SOURCE EXTRACT =>
Content starts

‘Justified’ – ‘Guy Walks Into a Bar’: Support your local sheriff

A review of tonight’s tremendous “Justified” coming up just as soon as I go Derek Jeter to Sammy Sosa…

“And then I set him free.” -Quarles

Last week’s episode was more of a piece-mover, which I said I would be fine with so long as the next episode was strong in the way that “Watching the Detectives” so perfectly followed “The Man Behind the Curtain.” Having now seen “Guy Walks Into the Bar,” I can only say one thing to Graham Yost and company:

Move all the damn pieces you want, for as long as you need, if you can pay it off with an episode like this.

That was fantastic. Best episode of the season so far by a long stretch, and one of the best hours “Justified” has given us so far.

And we still have 3 episodes of potential mayhem to go.

“Guy Walks Into a Bar” finds our smiling carpetbagger at a particularly low ebb. Quarles has already been cut off by Detroit, and then Boyd makes a brilliant tactical move to steal the election out from under his nose. (Again, the tough guy stuff on this show is splendid – and this episode has an incredible tough guy scene towards the end – but it’s just so satisfying to see these tough guys use their brains to win a fight.) So Quarles starts chewing even more Oxy, wallowing in his multiple defeats, when a friend of the hustler he tortured to death shows up in the Wynn-ebago(*) with a gun. And Quarles is too high, and depressed, and desperate, to do anything but tell the kid the truth about how he came to Theo Tonin’s attention in the first place, and why he has this particular hang-up about rent boys. And it’s mesmerizing, not only to poor Donovan (who appears to be on his way to suffering the same horrible fate as his friend), but for us. Neal McDonough’s been doing tremendous work all season, but I got to the end of that scene and thought, “Well, if FX can get him an Emmy nomination, that’s his submission episode. Easy.”

(*) I can’t have been the first to come up with that, can I? The Internet tends to be way out ahead of me on all clever nicknames.

McDonough is just as good in the centerpiece scene that gives the episode its title. Having failed utterly at almost everything he’s attempted down in Kentucky, Quarles has decided to point all of his hatred at our friend the marshal, which leads him to head straight to Raylan’s new place of residence and promise to put a bullet in the back of his skull sooner or later. And Raylan being Raylan, he clears out the bar and asks Quarles, beautifully, “Why wait?” Raylan doesn’t know about Quarles’ sleeve gun, and Quarles doesn’t realize that Raylan’s new landlady/girlfriend Lindsey wants no part of this macho nonsense under her roof. So their ultimate conflict is postponed for now, but the tension and energy between those two was perfect, on par with many of the best Raylan/Boyd confrontations.

Content ends

DATA =>
Content starts

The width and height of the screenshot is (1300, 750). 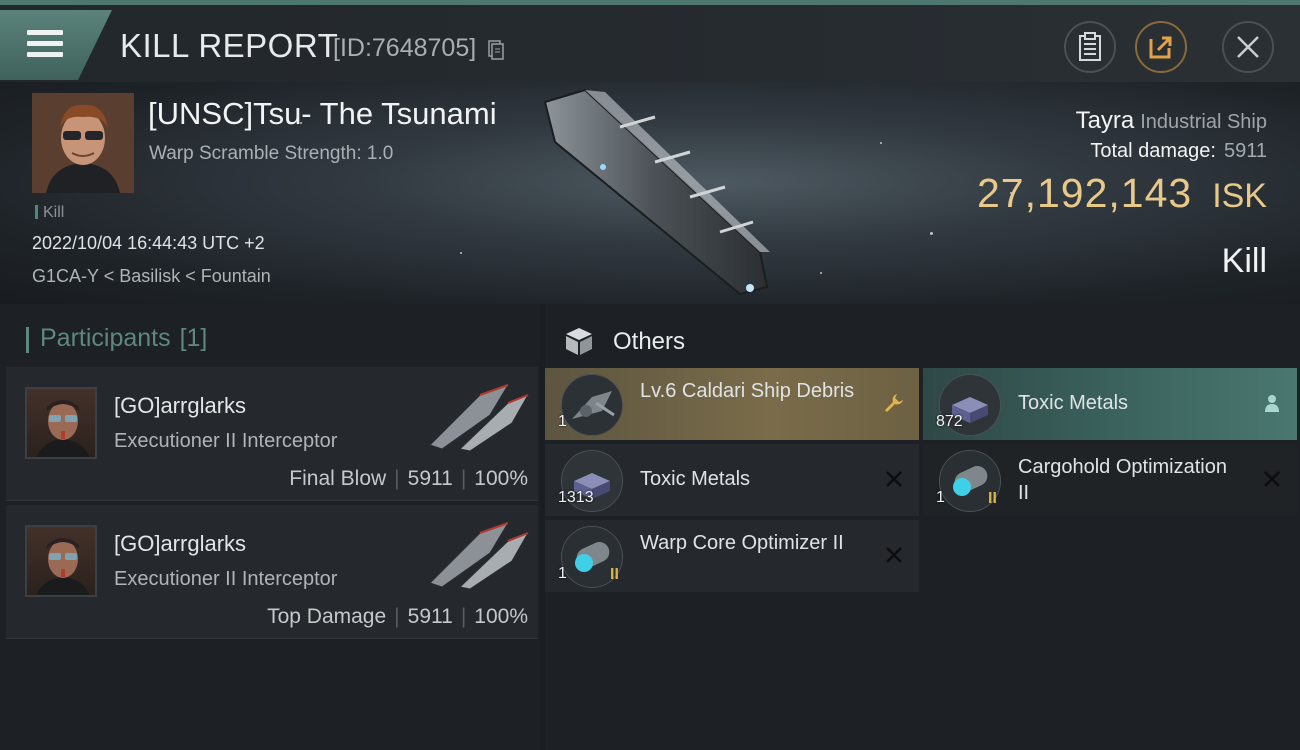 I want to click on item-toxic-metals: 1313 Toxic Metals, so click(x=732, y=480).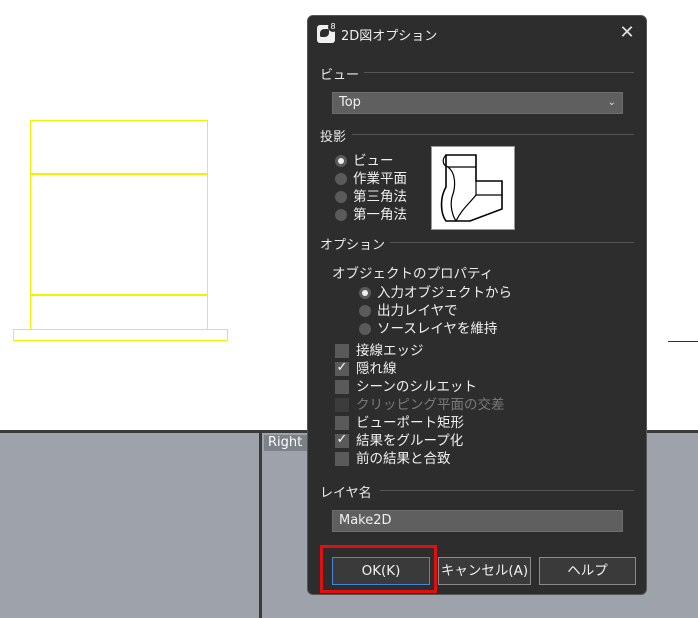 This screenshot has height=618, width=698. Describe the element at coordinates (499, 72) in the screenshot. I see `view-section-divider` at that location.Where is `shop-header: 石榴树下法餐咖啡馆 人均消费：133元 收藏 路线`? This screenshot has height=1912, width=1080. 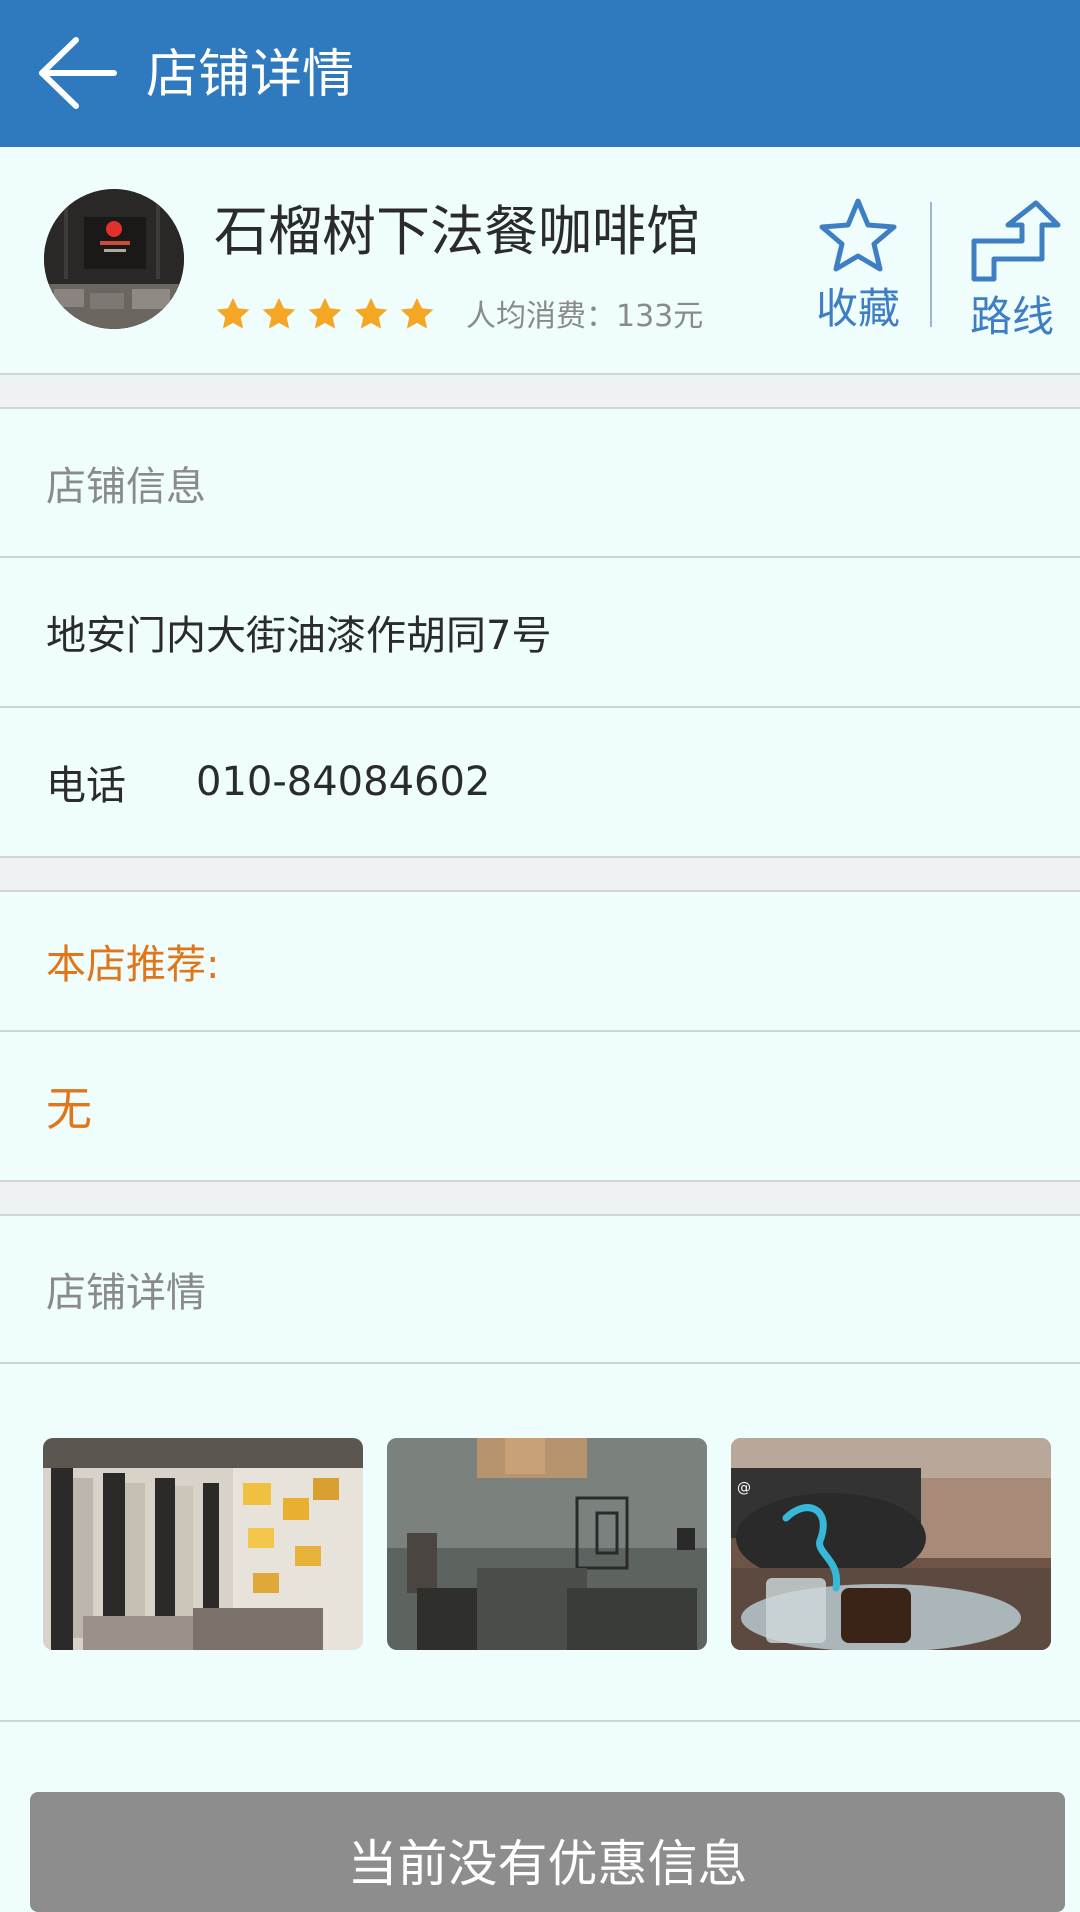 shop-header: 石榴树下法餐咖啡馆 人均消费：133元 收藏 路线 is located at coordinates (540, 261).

Content ends

WHAT IS REQUIRED =>
Please say whether each statement agrees with the review, answering yes or no and quoting the words of the review that decide it: (a) The reviewer rates this episode the best of the season so far. (b) Raylan knows about Quarles' sleeve gun. (c) Detroit has already cut Quarles off. The listing comes from a different source than the review.

EXPECTED OUTPUT =>
(a) Yes: "Best episode of the season so far by a long stretch"
(b) No: "Raylan doesn’t know about Quarles’ sleeve gun"
(c) Yes: "Quarles has already been cut off by Detroit"